● **Written request**: Return each line of the records below that contains the string "Scanning".

● **Raw records**:
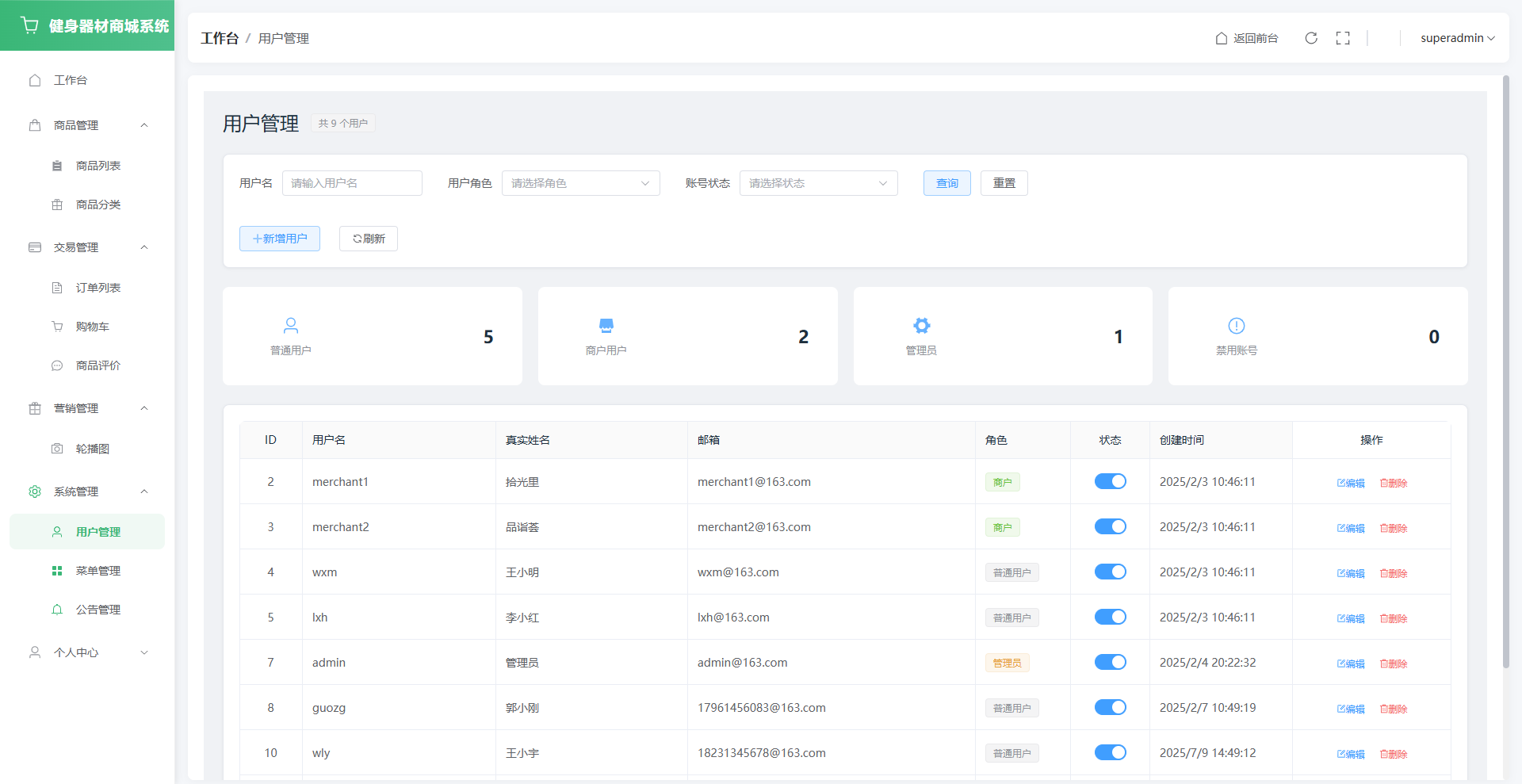Viewport: 1522px width, 784px height.
Task: Go to 订单列表 in sidebar
Action: (x=98, y=288)
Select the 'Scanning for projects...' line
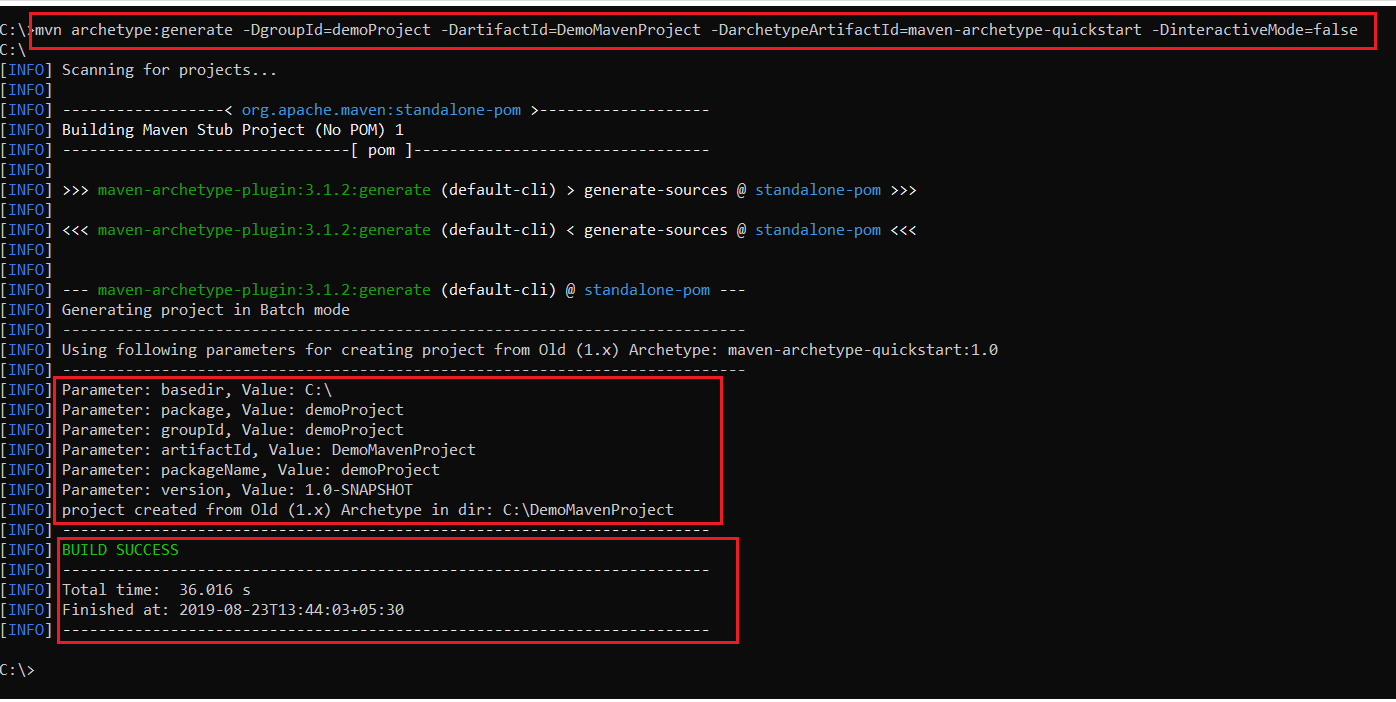 click(x=169, y=70)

● **Reply**:
Select the 'Scanning for projects...' line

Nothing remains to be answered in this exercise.